Ketiganya menjalin persahabatan dari kecil sampai
mereka bersekolah di SMA Negeri Manggar, SMA pertama yang didirikan di Belitong
bagian timur. Arai dan Ikal begitu pintar disekolahnya, sedangkan Jimbron
biasa-biasa saja. Arai dan Ikal selalu menduduki peringkat lima dan tiga besar,
sedangakan Jimbron menduduki peringkat 78 dari 160 siswa. Mimpi mereka sangat
tinggi, karena bagi Arai orang susah seperti mereka tidak akan berguna tanpa
mimpi-mimpi.
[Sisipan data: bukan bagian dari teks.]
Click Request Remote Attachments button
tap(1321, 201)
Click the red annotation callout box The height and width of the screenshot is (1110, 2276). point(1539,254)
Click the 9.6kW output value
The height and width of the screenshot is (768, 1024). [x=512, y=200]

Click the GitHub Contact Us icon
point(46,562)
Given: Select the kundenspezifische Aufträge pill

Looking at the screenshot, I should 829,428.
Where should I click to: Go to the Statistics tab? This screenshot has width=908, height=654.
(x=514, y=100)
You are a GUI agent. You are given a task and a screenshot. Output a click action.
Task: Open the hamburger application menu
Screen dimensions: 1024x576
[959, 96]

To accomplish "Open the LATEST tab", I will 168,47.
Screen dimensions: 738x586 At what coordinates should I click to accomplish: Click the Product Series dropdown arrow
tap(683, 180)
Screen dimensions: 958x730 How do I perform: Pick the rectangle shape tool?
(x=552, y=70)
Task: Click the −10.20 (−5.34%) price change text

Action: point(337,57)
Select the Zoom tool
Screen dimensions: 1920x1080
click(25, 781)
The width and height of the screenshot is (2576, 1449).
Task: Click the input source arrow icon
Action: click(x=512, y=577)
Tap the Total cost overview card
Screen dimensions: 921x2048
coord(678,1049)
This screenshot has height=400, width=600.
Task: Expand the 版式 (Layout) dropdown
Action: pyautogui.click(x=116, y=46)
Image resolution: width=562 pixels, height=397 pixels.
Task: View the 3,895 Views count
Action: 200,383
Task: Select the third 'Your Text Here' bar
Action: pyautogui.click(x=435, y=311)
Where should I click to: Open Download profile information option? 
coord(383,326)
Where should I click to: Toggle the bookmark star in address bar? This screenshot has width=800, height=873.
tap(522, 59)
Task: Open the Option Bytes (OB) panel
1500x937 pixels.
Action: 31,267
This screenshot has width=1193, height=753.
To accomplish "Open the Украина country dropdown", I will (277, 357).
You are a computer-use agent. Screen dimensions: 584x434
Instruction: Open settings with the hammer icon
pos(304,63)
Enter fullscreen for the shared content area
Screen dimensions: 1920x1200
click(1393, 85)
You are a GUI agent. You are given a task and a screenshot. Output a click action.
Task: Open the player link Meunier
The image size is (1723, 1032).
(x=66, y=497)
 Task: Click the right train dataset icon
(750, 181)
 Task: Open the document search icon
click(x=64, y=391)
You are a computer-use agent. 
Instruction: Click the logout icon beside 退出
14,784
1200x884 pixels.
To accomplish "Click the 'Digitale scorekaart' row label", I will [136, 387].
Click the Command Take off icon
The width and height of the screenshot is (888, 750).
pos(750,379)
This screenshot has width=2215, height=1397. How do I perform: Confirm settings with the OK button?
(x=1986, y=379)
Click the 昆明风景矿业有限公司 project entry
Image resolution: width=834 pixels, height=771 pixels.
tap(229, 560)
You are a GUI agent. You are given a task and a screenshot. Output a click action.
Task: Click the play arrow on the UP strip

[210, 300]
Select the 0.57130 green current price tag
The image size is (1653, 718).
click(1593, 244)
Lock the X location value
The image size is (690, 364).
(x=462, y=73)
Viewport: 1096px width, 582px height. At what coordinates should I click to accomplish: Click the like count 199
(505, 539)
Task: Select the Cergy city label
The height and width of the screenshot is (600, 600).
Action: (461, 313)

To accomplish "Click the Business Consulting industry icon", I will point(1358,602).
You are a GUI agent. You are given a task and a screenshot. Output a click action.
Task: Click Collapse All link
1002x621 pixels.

Aria dan Ikal mempunyai mimpi yang tinggi, yaitu ingin melanjutkan
belajar ke Sorbonne, Perancis. Mereka terpukau dengan cerita Pak Balia, kepala
sekolahnya sekaligus pengajar dibidang seni. Pak Balia selalu menyebut-nyebut
indahnya kota itu. Arai dan Ikal pun kerja keras, bekerja sebagai kuli ngambat
dari pukul dua pagi sampai jam tujuh pagi kemudian dilanjutkan sekolah. Itulah
perjuangan yang sangat keras yang dirasakan ketiga pemuda itu dengan susah
payah menabung demi mewujudkan impian mereka. Mereka sempat berpikir kalau
tabungan mereka tidak akan pernah cukup untuk sampai menjejakkan kaki ke sana.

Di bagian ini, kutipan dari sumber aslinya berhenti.